In un sistema sanitario segnato da carenze croniche di personale, il contributo dei professionisti provenienti dall’isola caraibica è stato definito più volte determinante. A difendere con forza questa scelta è stato il presidente della Regione, Roberto Occhiuto, che ha rivendicato l’utilità concreta dell’operazione per i cittadini.
La linea di Washington
Ma da Washington la linea resta rigida. L’amministrazione statunitense continua a chiedere lo stop alle missioni internazionali dei medici cubani, considerate parte di un sistema che gli Usa contestano da tempo. Attraverso dichiarazioni ufficiali e interventi diplomatici, gli Stati Uniti sollecitano i governi coinvolti a interrompere le collaborazioni con L’Avana.

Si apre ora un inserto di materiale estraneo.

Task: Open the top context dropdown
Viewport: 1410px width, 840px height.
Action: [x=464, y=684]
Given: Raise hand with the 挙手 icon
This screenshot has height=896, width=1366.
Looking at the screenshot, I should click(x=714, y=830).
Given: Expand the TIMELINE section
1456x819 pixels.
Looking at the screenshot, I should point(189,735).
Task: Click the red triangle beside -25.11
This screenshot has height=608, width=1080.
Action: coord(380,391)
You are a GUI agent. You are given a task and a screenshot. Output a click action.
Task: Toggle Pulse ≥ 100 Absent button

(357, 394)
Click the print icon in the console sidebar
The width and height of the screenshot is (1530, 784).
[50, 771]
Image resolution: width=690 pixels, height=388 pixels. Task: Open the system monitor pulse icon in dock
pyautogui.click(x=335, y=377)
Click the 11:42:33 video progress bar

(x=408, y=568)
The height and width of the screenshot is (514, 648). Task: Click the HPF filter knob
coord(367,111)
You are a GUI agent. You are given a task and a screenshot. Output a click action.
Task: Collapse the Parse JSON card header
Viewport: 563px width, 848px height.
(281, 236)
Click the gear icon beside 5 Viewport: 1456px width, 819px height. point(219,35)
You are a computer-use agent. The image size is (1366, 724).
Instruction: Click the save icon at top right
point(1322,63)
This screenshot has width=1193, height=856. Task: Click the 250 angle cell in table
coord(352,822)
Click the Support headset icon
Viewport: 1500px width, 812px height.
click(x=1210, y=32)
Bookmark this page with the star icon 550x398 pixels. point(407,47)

La posizione espressa da Rubio rafforza questa pressione e riporta la vicenda al centro di un confronto che non è soltanto sanitario, ma anche politico e strategico.
Intanto, in Calabria, la questione resta aperta: tra esigenze immediate degli ospedali e tensioni internazionali, il futuro dell’intesa con Cuba si muove su un crinale sempre più delicato.